Search code examples
c++cudareducethrust

Thrust/CUDA reduce_by_key gives non-deterministic result


I'm facing a problem with the reduce_by_key function of the Thrust library. It looks like a bug to me but I'd like to be sure before reporting.

First, my setup: CUDA 7.0, Windows 8, NIVIDA GeForce 820m. The whole thing is compiled using Visual Studio 2010 and nvcc in release mode, 64bits.

Now, the exercise that illustrates the problem.

I have a vector of random numbers called devData generated on my device.
I tabulate a vector of indices called devIndices of the same size defined as follows:

  • devIndices = {0, 0, 0, 0, 1, 1, 1, 1, ... K-1, K-1, K-1, K-1}
  • devData = { 1, 4, 5, 7, 5, 8, 9, 6, ... 7, 8, 9, 6}

So that each value in devIndices is repeated mod = 4 time in this example.

Then, I just want to reduce_by_key devData using devIndices to obtain the reduced vectors that follow:

  • devIndices = {0, 1, ..., K-1}
  • devData = {17, 28,..., 30}

(if I'm right with the arithmetic :) )

Now, I know for sure that the elements of devIndices should sum up to a value T given by the following relation:

  • T = [(K-1) * K /2] (ex: [0 1 2 3] -> 6 = (K-1)*K/2 = 3 * 4 /2)

I tried to do this on my machine and it works fine for small numbers of elements but it fails for large ones. (100,000 fails...)

Below is the code I use to manipulate my two vectors as described above and output the sum of devIndices at the end.

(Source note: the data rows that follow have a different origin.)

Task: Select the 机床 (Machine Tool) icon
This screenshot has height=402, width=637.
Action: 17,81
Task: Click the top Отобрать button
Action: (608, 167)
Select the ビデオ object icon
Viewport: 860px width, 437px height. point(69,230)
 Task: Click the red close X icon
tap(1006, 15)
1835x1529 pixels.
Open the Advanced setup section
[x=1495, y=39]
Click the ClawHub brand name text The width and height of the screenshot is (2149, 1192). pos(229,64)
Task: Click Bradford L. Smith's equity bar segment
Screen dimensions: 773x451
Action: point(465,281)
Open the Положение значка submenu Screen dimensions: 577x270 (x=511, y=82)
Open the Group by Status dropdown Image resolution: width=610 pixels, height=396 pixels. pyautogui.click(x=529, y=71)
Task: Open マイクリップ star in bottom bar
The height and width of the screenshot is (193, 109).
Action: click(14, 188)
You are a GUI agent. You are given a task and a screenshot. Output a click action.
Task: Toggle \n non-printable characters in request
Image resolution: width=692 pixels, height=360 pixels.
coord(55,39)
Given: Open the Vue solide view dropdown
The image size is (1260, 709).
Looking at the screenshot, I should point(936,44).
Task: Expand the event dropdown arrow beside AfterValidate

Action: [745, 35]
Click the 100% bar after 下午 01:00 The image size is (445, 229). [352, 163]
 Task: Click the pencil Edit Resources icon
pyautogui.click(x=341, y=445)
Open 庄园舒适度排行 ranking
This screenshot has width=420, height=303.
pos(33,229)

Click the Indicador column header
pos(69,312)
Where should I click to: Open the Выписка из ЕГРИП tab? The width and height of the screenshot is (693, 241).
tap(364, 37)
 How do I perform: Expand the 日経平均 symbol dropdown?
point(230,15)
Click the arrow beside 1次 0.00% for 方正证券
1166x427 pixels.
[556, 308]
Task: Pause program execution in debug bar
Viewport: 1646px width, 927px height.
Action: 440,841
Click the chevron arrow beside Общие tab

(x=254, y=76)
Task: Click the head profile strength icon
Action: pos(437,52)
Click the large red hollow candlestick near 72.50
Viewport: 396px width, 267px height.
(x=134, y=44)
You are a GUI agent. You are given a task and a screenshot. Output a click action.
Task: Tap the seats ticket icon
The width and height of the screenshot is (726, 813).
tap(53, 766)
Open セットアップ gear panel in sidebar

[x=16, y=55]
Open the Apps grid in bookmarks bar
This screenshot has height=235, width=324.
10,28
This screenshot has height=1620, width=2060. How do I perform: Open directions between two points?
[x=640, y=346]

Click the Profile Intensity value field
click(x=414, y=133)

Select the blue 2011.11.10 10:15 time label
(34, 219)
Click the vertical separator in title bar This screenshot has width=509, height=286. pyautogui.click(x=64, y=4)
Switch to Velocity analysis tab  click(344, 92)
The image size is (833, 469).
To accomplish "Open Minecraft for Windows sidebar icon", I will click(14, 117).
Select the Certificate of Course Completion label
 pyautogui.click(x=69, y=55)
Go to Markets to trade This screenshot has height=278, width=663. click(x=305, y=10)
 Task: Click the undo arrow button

You can play around with the parameter k that basically sets the number of elements.

#include <cuda.h>
#include <thrust/random.h>
#include <thrust/device_vector.h>
#include <thrust/sort.h>
#include <thrust/iterator/counting_iterator.h>
#include <fstream>
typedef typename thrust::device_vector<int>     tDevVecInt;
typedef typename thrust::device_vector<float>   tDevVecFlt;

struct rando : public thrust::unary_function<unsigned int, float>
{
    unsigned int mainSeed;
    rando(unsigned int _mainSeed):mainSeed(_mainSeed) {}
    __host__ __device__ float operator()(unsigned int x) 
    {
        unsigned int seed = x * mainSeed;
        thrust::random::taus88 mac(seed);
        thrust::uniform_real_distribution<float> dist(0,1);
        return dist(mac);
    }
};

struct modSim : public thrust::unary_function<int, int>  
{
    int sz;
    modSim(int in)
    {
        this->sz = in;
    }
    __host__ __device__ int operator()(const int &x) 
    {
        return x/sz;
    }
};

int main() 
{
    int mod = 10;
    int k = 10000;
    int szData = k*mod;
    
    tDevVecFlt devData(szData, 0.);
    tDevVecInt devIndices(szData, 0.);
    
    thrust::transform(thrust::make_counting_iterator(0), thrust::make_counting_iterator(0) + szData, devData.begin(), rando(123456789));    
    thrust::tabulate(devIndices.begin(), devIndices.end(), modSim(mod)); 
    thrust::reduce_by_key(devIndices.begin(), devIndices.end(), devData.begin(), devIndices.begin(), devData.begin());
    std::cout << thrust::reduce(devIndices.begin(), devIndices.begin()+ k, 0) << std::endl;
    return 0;
}

Worst of all: when I run several times the same piece of code, I get different results! The random vector has nothing to do with this (it is seeded... and I checked it by the way).

So the question part now:

  • Am I wrong somewhere? reduce_by_key seems the right tool to me.
  • Can anyone reproduce this irreproducibility?
  • If this is indeed a bug, what is the usual way to report?

Solution

  • Am I wrong somewhere?

    The documentation for thrust::reduce_by_key states:

    Precondition The input ranges shall not overlap either output range.

    You have broken that precondition in your code:

    thrust::reduce_by_key(devIndices.begin(), devIndices.end(), devData.begin(), devIndices.begin(), devData.begin());
    

    So your code is broken, and is not representative of anything demonstrating a thrust bug. thrust::reduce_by_key is not a thrust operation that can be done in-place.